Reason 6: The kingdom is more important (Mt 6:33). Jesus wants to free the troubled pessimists. When we have cars, boats, tractors and cool houses, we care about them. What happens in the event of an accident, lightning strike or if a thief breaks into the house?Why not lose your life for the things that are left?As Randy Alcorn says, “You can’t take the money, but you can send it in advance. “

Don’t get rid of all your goals: replace your pagan goals with divine goals. Let yourself be consumed by the kingdom. Let yourself be invaded by the glimpse of the kingdom and God’s dominion over your life, your family, and your church. Spend for the lost peoples of the world. Make it your priority to introduce more people to the king, bring more people into the kingdom, empower people to live under the authority of this king and his kingdom.

Jesus may not make your life easier, but It will make your life happy. He wants to free us from the search for the dead end we have entered. If you live for the money, you’re right to be anxious. What happens in your life is your career, it can go wrong. If your health, appearance, or children are your true passions, you may be deeply disappointed. You have reason to worry. But if you’re looking for the kingdom first, you can’t miss it.

Reason 7: Tomorrow will be concerned about itself (Mt 6:34). Today’s grace has gone to today’s trials, and when tomorrow’s trials come, God will have a new grace waiting for you.

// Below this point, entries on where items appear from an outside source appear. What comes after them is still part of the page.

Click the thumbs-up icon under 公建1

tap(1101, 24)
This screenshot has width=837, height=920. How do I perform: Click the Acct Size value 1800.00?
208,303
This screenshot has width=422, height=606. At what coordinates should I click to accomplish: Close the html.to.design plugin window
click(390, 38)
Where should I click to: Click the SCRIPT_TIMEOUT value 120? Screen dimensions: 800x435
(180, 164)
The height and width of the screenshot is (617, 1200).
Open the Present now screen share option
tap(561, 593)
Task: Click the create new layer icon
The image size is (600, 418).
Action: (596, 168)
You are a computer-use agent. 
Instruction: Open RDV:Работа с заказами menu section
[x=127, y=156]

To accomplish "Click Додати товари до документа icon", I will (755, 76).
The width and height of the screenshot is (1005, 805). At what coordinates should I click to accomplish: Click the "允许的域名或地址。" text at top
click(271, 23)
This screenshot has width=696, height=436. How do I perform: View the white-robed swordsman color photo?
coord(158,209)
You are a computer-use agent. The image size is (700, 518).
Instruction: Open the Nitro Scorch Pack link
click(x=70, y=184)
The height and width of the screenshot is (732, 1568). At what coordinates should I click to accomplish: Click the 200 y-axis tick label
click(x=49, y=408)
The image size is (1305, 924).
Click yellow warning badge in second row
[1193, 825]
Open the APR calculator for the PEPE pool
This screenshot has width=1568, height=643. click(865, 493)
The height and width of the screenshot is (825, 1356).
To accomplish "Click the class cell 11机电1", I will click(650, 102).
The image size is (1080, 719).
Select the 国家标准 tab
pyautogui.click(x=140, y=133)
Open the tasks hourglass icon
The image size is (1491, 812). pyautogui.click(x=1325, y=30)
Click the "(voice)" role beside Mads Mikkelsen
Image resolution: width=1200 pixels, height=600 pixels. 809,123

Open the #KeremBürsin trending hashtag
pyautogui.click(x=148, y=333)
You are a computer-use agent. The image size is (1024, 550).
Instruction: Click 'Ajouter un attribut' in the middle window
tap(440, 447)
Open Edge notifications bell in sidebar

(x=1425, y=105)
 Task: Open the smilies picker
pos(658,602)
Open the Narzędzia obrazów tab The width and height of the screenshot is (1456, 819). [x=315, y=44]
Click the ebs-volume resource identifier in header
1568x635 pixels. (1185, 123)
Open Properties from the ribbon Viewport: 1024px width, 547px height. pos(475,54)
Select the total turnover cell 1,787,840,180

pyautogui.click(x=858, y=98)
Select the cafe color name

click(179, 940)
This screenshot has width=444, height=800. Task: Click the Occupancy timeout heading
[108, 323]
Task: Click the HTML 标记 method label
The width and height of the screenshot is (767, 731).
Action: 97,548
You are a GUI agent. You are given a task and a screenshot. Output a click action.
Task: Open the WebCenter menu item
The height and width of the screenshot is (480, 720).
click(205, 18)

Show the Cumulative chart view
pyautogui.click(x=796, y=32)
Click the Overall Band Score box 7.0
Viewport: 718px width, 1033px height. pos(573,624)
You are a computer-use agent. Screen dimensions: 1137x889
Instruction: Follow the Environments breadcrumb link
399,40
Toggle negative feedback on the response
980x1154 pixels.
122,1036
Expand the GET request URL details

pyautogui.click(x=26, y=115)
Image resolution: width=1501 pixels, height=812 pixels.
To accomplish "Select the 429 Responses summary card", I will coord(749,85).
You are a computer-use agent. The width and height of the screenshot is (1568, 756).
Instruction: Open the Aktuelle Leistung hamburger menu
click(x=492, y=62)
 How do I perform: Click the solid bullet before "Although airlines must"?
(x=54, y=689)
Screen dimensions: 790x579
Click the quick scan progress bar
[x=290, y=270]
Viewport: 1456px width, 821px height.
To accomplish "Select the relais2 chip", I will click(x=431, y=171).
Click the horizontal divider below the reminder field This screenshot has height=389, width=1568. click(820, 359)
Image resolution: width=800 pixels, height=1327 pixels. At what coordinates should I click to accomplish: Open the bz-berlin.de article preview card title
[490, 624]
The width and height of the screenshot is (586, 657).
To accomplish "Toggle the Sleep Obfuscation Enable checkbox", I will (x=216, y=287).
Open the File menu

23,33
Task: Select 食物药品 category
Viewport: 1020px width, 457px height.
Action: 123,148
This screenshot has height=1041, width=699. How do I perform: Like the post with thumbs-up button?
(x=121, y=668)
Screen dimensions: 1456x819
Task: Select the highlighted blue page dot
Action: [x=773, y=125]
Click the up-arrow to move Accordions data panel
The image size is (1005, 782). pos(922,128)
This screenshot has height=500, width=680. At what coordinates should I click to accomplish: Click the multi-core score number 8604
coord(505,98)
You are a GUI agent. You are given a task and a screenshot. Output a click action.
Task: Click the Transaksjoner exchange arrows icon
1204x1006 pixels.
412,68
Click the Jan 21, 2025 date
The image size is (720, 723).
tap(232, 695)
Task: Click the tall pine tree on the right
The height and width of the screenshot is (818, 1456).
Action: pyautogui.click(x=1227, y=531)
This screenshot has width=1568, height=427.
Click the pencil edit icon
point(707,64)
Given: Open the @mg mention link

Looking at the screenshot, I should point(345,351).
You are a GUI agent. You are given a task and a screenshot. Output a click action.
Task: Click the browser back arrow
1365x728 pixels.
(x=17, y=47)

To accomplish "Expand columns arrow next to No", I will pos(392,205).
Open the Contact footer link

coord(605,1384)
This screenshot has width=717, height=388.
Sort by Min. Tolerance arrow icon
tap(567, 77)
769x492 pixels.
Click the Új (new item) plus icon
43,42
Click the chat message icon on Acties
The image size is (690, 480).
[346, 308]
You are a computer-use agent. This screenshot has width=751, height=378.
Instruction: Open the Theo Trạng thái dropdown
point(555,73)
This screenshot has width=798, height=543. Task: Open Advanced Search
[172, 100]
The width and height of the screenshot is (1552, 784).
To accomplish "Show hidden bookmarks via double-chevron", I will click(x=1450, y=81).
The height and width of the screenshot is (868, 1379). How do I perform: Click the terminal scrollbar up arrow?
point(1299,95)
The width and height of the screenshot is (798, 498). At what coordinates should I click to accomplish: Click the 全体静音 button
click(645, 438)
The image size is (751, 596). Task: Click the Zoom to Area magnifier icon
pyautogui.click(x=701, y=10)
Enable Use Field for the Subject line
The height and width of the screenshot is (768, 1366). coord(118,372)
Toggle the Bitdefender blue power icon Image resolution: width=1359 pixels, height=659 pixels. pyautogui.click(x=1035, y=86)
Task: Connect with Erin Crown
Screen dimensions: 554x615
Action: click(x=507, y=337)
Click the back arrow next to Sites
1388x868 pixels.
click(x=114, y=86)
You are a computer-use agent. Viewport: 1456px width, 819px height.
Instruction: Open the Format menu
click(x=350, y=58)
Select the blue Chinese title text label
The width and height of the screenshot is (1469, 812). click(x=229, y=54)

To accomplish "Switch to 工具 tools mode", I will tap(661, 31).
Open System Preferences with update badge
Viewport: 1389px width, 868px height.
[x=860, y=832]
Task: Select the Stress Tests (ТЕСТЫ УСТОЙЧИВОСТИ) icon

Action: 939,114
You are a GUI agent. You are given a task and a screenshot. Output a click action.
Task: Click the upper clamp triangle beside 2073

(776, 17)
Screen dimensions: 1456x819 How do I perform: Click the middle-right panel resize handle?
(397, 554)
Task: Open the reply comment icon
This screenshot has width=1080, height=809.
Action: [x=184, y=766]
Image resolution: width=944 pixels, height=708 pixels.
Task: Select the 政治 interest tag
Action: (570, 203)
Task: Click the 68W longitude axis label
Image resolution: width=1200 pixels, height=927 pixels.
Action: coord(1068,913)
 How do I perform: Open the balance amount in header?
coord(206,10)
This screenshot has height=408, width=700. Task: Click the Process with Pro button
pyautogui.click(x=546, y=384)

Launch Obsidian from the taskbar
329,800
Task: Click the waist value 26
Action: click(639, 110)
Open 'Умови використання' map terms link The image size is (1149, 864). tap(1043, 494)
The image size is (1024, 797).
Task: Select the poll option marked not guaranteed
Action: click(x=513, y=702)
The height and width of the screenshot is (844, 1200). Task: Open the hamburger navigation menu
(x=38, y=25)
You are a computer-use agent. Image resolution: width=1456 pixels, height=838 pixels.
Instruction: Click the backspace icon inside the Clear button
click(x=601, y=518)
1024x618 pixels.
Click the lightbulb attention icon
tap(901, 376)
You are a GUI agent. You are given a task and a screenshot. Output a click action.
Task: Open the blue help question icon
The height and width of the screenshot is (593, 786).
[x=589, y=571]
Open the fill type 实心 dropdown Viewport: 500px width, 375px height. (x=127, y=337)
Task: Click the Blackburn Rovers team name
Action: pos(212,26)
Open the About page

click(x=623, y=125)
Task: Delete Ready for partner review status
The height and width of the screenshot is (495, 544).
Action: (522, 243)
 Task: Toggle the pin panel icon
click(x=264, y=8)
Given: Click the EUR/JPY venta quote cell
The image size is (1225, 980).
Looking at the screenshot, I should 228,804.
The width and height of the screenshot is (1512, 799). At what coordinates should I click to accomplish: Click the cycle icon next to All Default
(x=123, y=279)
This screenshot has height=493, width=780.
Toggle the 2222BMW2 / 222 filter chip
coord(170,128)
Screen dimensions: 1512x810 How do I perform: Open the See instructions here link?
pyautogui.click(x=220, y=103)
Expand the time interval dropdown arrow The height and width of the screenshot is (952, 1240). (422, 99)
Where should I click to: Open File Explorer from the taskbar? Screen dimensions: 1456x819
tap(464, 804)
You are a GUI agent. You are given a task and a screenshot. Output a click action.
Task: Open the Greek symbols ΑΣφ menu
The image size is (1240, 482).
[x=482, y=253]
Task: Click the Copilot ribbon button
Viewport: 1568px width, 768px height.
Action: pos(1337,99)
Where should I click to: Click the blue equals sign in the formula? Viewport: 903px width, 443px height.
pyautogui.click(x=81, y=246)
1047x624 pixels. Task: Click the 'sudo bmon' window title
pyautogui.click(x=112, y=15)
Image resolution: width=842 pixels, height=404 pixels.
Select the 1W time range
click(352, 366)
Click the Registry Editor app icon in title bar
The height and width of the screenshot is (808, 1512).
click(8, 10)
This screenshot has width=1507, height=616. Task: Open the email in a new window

Anxiety lives the future before it comes. The lord’s mercies do not consume us, for their mercies have no end; are renewed every morning. Great is your loyalty. My part is the Lord, says my soul; therefore, I will wait on it. (Lm 3, 22-24).

What’s going to happen tomorrow?

Can I give you a thousand examples of things we don’t know? Diagnostics, accidents, work, tests, meetings, babies, reviews, difficult conversations, even death. We don’t know what’s going to happen tomorrow. But here is one thing you and I can count on: there will be a new mercy from the Lord when we get there.

How can I stop worrying? He has the support of Jesus, but he also looks at Jésus. Il go. He knows, he cares. He’s a compassionate high priest. And he’ll never leave you or leave you.